#### WHAT NEEDS TO BE DONE:
Nothing but the exact lines from the one containing "Open hamburger menu of manager profit chart" through the last line of the records below belongs in your answer.

++++ DATASET RECORDS ++++

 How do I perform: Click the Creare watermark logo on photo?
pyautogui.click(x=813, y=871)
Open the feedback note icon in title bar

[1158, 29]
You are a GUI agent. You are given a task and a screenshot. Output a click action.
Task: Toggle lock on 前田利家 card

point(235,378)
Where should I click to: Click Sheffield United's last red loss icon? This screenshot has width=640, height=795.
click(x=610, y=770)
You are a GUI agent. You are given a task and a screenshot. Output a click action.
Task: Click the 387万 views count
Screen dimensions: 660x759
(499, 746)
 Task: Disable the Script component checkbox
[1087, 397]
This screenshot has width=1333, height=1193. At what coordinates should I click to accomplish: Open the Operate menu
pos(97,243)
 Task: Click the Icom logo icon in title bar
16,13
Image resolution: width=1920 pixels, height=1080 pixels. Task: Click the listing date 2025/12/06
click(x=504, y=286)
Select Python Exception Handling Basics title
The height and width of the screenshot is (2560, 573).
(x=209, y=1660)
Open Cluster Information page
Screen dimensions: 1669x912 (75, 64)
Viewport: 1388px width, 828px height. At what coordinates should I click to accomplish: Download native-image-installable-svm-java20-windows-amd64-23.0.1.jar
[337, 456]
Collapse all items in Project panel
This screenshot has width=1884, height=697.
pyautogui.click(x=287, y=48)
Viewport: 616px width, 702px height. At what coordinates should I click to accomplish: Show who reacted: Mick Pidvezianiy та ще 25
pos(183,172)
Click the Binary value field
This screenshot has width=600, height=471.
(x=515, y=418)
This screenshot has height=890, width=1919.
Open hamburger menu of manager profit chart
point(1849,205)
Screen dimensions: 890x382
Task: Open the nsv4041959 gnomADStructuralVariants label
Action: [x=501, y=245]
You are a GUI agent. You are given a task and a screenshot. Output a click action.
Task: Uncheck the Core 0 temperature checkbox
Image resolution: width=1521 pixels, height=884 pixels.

++++

#### PROBLEM SOLUTION:
Open hamburger menu of manager profit chart
point(1849,205)
Screen dimensions: 890x382
Task: Open the nsv4041959 gnomADStructuralVariants label
Action: [x=501, y=245]
You are a GUI agent. You are given a task and a screenshot. Output a click action.
Task: Uncheck the Core 0 temperature checkbox
Image resolution: width=1521 pixels, height=884 pixels.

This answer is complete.